熊應庚乖乖地去外公家裏偷袈裟了——那當然也是新陽伯的一次站隊。


    新陽伯的長子,熊應庚的舅舅吳宗本,是個不知天高地厚的廢物,竟然把整個世家團體的權力,偽作他自己的聲勢,竟敢公開踐踏整個平民階層的希望。他的人生希望反被撲滅,是理所當然。


    圍城要圍三闕一,壓榨也不能不給盼頭。你不給希望,就會迎來生命燃燒起來的最激烈的反抗。就像楚國新政,要大革朝治,卻也不會像文景琇一樣將世家趕盡殺絕,他這個獄中歸來的太子,所表達的善意,就是國朝予世家階層的希望。


    熊應庚差不多繼承了他那個廢物舅舅無知的部分,竟然覺得東宮空懸,每個人都有希望。他以為他的其他兄弟姐妹,那麽安分守己,都隻是不思進取呢!


    但廢物也有廢物的價值。


    就好像吳宗本這樣的廢物,當年引起巨大朝爭,險些撕裂朝堂,讓很多人第一次正視楚國自太祖時期延續下來的痼疾。在某種意義上成為國朝改製的導火線,此後是延續了數十年的爆竹聲。


    而熊應庚這樣的蠢貨,最適合捉來作刀——甭管鋒不鋒利,出鞘很快就對了。


    相較於吳宗本和熊應庚,吳守敬卻是個聰明人。談不上大智慧,但至少在當前的局勢下,能夠懂得自己的站位。


    這就足夠了。


    有皇帝父親的全力支持,把握天下權力,對熊諮度來說,不是一件太有難度的事情。但也要做得漂亮才行,要讓人們挑不出毛病。


    這又何嚐不是他的春闈?


    他不是考給他的父親看,是考給天下人看。


    他要證明他最適合那個位置。所有人都這樣認為,那就是眾望所歸,人心所向。


    大楚太子和大楚國師坐在車裏不言語。


    沉默的時間,大約延續了一篇默頌的經文。


    大楚太子想著他的天下,大楚國師想著他的家。


    苦性師叔……那是一個什麽樣的人呢?


    淨禮腦海中並沒有印象。


    苦性死的時候他當然已經記事,但還未被師父收歸門下,還沒走上那個名為三寶山的小土包。他從來沒有見過這位據說與師父最要好的師叔。


    懸空寺裏也從來沒人提及。


    苦性死了,就好像沒有存在過。


    師父也是不曾講的。


    淨禮也是直到師父死後,才開始問為什麽。


    師父為什麽收自己,為什麽收左光烈,為什麽收小師弟。


    三個問題,或許有一個答案。


    小師弟身世淒苦,故鄉都沒了。自己也是個孤兒。隻有法號“淨鵝”的那一個,或者還有線索存在。
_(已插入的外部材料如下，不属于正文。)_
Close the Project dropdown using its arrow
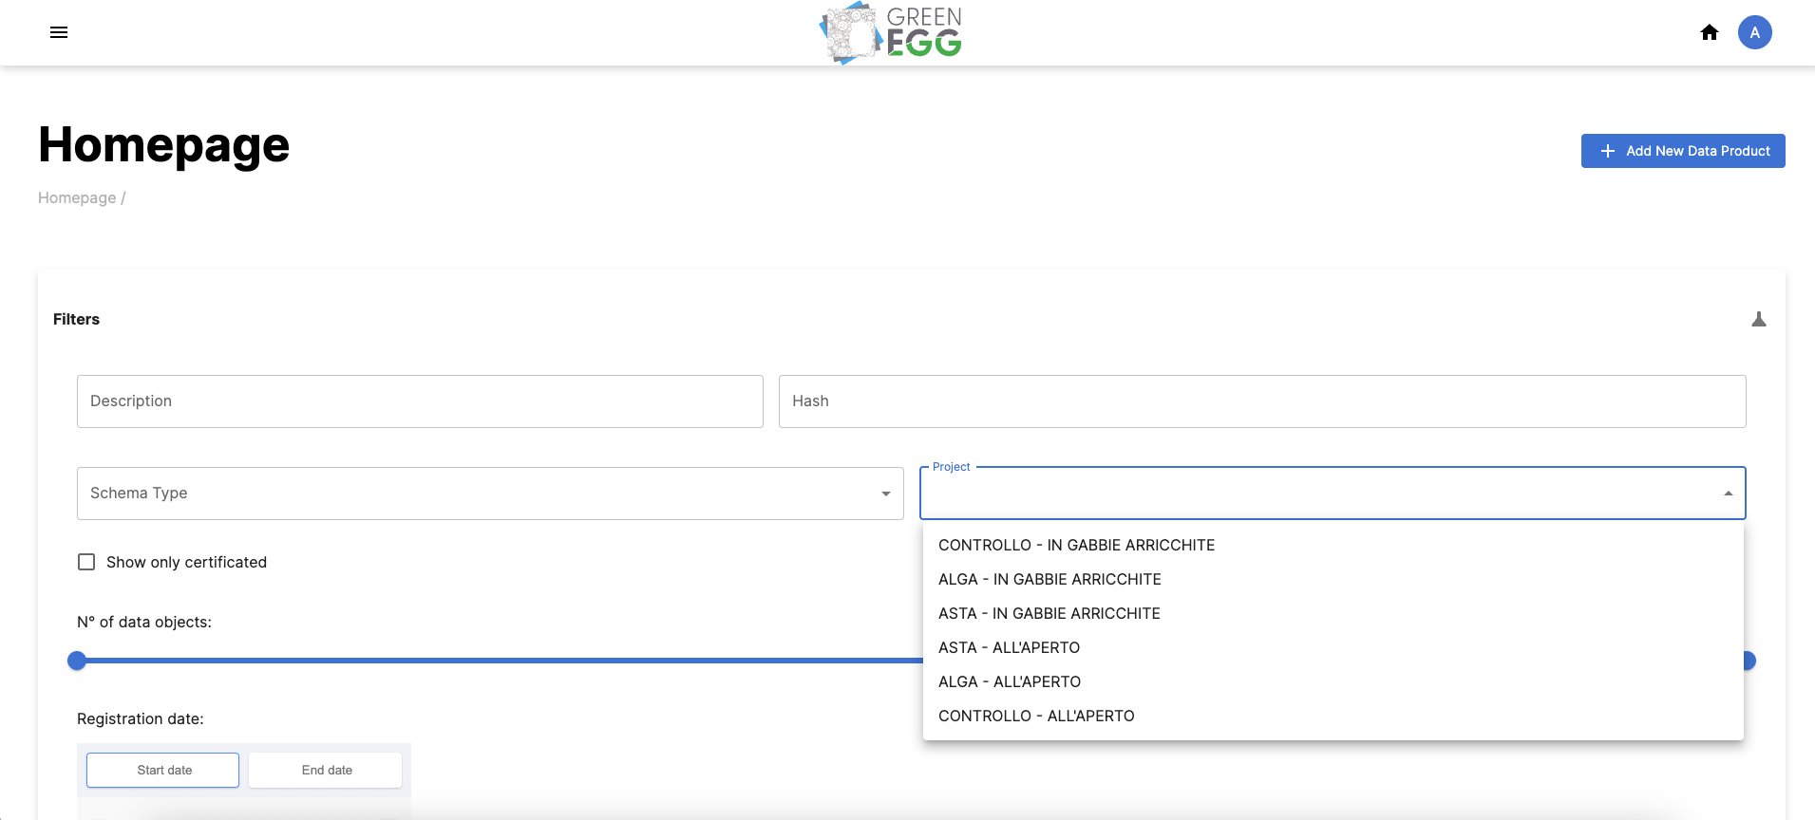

    於是來到楚國,於是查到師父當年為什麽來楚國——


    苦性師叔死在南域。


    死在道曆三八九九年,楚國的角蕪山。


    這個線索,得來並不簡單。


    淨禮不是一個很懂得調查的人,所以過程格外艱辛——小師弟曾經是非常優秀的青牌捕頭,肯定很擅長這個,但他不想讓小師弟知道這件事。因為小師弟已經很辛苦了。也因為靖天六友在天京城的宣稱。


    但苦性的線索,僅止這一條。


    淨禮獨自沿著這條線索查了很久,什麽有用的消息都沒有。


    好像沒人知道苦性為什麽而死、被誰殺死,沒人清楚那年的角蕪山到底發生了什麽事。那年的角蕪山相關曆史是一片空白,被人為抹去。


    直至來到酆都鬼獄。


    熊諮度找出了楚國皇室所藏的秘卷,詳述當年的角蕪山事變——那實在是非常複雜的一段曆史。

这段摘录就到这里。